2007
De heerlijkste bedeling van alle
Juli 2007


De heerlijkste bedeling van alle

Afbeelding

Ik wil het vanavond hebben over de angst die in de wereld om zich heen grijpt en de moeilijkheden waar we in ons leven mee te maken hebben. Sinds 11 september 2001 zijn we banger gemaakt en meer gealarmeerd door internationale gebeurtenissen en het grootschalige gebruik van het woord terreur. Ik weet dat velen onder u zich hebben afgevraagd wat dit alles betekent met betrekking tot het einde van de wereld en uw leven in die wereld. Velen hebben gevraagd: ‘Is dit de tijd van de wederkomst van de Heiland en alles wat over die gebeurtenis is geprofeteerd?’

Niet lang na de aanslagen op 11 september vroeg een zendeling mij in alle oprechtheid en vol geloof: ‘Ouderling Holland, zijn dit de laatste dagen?’ Ik zag de ernstige uitdrukking op zijn gezicht en de angst in zijn ogen. Ik zei: ‘Ja, we zijn in de laatste dagen, maar daar is eigenlijk niets nieuws aan. De beloofde wederkomst van de Heiland is in 1820 met het eerste visioen van de profeet Joseph Smith begonnen. En we bevinden ons beslist in de laatste dagen — maar die beslaan vele jaren.’ Ik schudde hem vriendelijk de hand en liet hem gaan. Hij glimlachte, leek opgelucht dat hij dit nu enigszins in context kon plaatsen en hield zijn hoofd wat hoger toen hij wegliep.

--------------------------------------------------

● **Opdracht 1**
Tel in hoeveel regels van de rijen de tekenreeks "page" voorkomt en geef alleen dat aantal.
● **Opdracht 2**
Schrijf alsjeblieft het fragment over angst en de laatste dagen verder, te beginnen na de laatste zin.
Het fragment en de rijen hebben niets met elkaar te maken.

--------------------------------------------------

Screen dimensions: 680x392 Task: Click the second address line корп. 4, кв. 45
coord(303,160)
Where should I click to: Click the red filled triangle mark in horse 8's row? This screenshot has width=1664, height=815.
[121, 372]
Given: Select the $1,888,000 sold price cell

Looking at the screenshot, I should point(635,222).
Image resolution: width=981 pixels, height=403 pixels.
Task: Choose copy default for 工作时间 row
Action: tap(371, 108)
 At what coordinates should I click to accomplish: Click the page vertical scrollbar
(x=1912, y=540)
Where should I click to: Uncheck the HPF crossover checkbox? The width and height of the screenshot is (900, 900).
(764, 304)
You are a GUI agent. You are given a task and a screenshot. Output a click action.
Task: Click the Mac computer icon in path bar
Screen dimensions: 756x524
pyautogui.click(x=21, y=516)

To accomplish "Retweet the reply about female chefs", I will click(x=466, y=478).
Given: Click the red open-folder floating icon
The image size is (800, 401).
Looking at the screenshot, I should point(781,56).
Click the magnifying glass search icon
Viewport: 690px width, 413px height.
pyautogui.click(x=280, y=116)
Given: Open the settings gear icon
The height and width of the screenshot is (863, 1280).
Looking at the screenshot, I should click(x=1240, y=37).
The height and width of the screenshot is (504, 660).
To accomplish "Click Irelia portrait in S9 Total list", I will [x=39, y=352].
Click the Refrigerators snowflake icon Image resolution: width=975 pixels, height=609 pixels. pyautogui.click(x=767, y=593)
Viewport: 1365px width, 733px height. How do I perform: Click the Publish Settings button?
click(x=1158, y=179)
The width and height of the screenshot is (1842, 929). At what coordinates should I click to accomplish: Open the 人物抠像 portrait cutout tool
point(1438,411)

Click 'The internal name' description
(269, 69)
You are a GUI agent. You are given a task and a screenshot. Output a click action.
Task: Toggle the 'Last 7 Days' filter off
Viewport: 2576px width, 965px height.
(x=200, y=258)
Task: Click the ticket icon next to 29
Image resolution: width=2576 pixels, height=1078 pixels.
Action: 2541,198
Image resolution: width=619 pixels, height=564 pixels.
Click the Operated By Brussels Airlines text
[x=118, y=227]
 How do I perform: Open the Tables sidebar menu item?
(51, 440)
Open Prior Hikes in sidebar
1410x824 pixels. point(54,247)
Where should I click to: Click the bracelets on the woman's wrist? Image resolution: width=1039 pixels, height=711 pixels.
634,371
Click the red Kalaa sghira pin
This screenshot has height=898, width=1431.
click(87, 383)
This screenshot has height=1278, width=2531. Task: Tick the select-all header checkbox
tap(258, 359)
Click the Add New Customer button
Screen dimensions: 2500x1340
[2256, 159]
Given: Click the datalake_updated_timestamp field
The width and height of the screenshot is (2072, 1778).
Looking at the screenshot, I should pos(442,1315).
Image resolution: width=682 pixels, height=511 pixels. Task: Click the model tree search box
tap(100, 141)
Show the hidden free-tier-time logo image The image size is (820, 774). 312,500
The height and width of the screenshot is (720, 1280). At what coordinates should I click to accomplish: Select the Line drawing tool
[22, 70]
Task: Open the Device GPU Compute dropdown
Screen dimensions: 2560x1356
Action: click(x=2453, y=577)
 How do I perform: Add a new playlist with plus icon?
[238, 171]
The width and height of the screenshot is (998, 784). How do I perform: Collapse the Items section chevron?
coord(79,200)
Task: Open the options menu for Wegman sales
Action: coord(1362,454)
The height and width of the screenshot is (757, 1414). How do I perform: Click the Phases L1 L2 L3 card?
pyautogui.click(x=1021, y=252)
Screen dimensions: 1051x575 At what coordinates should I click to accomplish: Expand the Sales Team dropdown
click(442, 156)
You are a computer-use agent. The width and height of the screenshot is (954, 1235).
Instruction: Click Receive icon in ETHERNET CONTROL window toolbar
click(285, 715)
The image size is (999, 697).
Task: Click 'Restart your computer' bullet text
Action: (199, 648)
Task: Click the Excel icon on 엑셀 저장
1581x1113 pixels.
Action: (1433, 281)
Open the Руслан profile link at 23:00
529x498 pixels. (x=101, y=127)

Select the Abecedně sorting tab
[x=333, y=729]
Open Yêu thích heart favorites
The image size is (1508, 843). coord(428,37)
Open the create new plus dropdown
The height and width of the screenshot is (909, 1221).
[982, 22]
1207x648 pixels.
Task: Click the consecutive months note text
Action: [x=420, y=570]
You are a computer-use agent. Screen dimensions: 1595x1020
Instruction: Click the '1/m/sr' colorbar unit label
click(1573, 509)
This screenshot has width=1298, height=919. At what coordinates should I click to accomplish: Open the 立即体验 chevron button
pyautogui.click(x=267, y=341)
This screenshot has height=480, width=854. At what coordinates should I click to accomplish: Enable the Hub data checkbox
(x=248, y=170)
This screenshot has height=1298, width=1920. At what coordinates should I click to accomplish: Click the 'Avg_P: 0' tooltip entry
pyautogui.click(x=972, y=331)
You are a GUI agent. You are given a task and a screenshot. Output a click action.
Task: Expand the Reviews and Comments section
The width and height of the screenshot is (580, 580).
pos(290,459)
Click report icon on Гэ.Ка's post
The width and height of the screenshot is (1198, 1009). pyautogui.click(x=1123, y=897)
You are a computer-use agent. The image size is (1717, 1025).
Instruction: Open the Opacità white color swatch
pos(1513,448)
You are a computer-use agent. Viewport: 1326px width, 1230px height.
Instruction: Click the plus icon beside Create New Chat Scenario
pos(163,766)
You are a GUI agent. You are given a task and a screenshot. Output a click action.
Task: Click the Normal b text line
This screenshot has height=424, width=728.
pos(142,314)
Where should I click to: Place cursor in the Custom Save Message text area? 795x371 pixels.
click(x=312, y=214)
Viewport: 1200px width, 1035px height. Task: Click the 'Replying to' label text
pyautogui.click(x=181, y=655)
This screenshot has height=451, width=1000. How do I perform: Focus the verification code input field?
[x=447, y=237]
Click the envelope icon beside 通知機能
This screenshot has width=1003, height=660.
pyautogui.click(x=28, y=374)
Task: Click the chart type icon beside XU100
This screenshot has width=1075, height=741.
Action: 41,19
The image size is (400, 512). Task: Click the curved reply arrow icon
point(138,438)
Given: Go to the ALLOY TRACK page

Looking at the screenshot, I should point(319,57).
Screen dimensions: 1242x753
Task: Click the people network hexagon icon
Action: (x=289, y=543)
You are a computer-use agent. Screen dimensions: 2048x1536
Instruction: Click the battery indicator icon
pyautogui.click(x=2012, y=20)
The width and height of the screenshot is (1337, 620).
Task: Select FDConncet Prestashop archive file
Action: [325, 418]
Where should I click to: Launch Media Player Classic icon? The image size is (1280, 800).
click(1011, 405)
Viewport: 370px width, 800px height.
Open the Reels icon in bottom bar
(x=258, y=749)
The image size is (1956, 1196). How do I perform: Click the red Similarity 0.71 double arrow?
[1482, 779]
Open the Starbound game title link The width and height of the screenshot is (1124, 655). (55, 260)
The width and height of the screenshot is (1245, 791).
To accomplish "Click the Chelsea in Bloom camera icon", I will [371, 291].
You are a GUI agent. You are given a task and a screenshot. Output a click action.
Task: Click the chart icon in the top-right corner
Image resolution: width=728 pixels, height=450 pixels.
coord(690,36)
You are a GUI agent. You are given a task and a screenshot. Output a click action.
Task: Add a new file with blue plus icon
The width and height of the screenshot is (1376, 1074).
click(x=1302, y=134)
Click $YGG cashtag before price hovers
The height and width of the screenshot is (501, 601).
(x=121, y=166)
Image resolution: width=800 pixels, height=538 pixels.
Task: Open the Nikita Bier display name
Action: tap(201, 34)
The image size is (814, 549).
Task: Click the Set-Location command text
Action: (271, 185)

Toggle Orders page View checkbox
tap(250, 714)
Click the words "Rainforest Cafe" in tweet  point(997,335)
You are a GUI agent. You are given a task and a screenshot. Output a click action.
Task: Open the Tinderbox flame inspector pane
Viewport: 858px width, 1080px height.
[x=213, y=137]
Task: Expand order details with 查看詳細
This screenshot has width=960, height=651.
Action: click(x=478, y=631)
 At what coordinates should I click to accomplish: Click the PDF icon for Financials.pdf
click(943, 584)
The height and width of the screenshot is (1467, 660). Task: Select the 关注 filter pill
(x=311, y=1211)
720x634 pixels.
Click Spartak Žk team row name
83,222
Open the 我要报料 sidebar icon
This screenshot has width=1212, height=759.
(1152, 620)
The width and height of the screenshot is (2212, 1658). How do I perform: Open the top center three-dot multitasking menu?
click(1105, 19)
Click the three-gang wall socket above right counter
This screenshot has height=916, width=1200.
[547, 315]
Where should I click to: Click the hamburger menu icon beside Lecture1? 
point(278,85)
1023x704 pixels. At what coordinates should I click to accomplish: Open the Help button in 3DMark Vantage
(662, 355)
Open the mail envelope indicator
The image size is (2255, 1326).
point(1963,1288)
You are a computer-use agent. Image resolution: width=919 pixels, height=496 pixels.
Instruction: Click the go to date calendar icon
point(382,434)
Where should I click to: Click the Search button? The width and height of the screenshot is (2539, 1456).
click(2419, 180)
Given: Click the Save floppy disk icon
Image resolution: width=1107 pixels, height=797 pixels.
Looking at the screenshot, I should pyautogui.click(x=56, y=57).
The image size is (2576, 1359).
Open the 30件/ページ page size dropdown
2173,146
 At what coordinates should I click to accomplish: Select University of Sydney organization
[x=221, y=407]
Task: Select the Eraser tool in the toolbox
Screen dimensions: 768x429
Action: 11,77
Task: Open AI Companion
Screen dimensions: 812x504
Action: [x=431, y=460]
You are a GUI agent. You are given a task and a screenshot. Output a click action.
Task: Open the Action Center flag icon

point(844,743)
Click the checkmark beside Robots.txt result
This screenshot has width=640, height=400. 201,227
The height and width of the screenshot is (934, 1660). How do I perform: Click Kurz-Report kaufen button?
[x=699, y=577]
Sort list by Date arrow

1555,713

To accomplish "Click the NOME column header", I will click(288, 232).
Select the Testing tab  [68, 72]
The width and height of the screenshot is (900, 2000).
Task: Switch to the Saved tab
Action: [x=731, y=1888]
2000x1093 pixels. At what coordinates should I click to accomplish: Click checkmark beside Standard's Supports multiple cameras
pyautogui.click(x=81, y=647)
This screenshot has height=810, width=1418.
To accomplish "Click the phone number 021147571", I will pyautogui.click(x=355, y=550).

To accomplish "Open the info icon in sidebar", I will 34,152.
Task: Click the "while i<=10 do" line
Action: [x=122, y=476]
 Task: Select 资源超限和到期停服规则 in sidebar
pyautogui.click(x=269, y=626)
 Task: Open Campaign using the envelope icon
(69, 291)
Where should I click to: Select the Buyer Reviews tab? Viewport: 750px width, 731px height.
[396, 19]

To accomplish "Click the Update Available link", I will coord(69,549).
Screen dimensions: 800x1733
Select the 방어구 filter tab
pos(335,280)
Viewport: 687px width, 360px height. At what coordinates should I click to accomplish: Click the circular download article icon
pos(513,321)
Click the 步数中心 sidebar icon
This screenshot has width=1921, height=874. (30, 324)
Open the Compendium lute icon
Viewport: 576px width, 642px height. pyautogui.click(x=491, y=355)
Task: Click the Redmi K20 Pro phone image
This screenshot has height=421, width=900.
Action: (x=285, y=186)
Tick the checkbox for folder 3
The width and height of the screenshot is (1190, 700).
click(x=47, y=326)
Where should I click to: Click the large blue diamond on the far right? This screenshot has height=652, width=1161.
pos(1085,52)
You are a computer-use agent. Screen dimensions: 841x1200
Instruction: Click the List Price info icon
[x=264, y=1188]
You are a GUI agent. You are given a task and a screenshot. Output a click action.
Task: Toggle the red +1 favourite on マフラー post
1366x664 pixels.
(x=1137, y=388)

--------------------------------------------------

● **Antwoord 1**
4

● **Antwoord 2**
Ik zeg daar ogenblikkelijk bij dat ik wel degelijk weet wat deze jonge man mij eigenlijk vroeg. Wat hij eigenlijk bedoelde was: ‘Kan ik mijn zending nog voltooien? Heeft het nog wel zin om een opleiding te volgen? Kan ik nog wel trouwen? Heb ik een toekomst? Ligt er geluk voor mij in het verschiet?’ En ik zeg tot u wat ik tot hem zei: ‘Jazeker — op al die vragen.’

Wat de precieze tijd van de triomferende, openbare wederkomst en de daarmee verbonden wereldschokkende gebeurtenissen betreft, weet ik niet wanneer dat zal gebeuren. Niemand weet dat. De Heiland heeft gezegd dat zelfs de engelen in de hemel dat niet weten (zie Matteüs 24:36).

We moeten op de tekens letten maar intussen zo goed leven als we maar kunnen en iedereen over het evangelie vertellen zodat zoveel mogelijk mensen de zegeningen en bescherming daarvan kunnen genieten. Maar we moeten ons niet laten verlammen door de gedachte dat deze en bijbehorende gebeurtenissen ergens in het verschiet liggen. We kunnen niet stoppen met leven. In feite moeten we ons leven meer ten volle leven dan ooit tevoren. Dit is per slot van rekening de bedeling van de volheid der tijden.

Vrees niet, geloof alleen

Ik heb maar twee dingen te zeggen tegen diegenen die zich zorgen maken over de toekomst. Ik zeg ze in liefde en rechtstreeks uit mijn hart.

Ten eerste, we moeten ons nooit, in welke tijd of omstandigheden we ook leven, door angst en de vader van de angst (Satan zelf), laten afleiden van ons geloof en een getrouw leven. Ieder mens, in welk tijdperk hij ook leeft, moet leven in geloof omdat iedereen in onzekerheid verkeert. Dat is het plan. Wees gewoon getrouw. God heeft de leiding. Hij kent u bij naam en Hij kent uw behoeften.

Geloof in de Heer Jezus Christus is het eerste beginsel van het evangelie. Wij moeten voortgaan. God verwacht van u dat u genoeg geloof en vastberadenheid hebt, genoeg vertrouwen in Hem, om in beweging te blijven, te blijven leven en te blijven juichen. Hij verwacht van u dat u meer doet dan alleen de toekomst tegemoetzien; Hij verwacht dat u die oppakt en er vorm aan geeft — er liefde voor opvat, zich erin verheugt en genoegen schept in de geboden kansen.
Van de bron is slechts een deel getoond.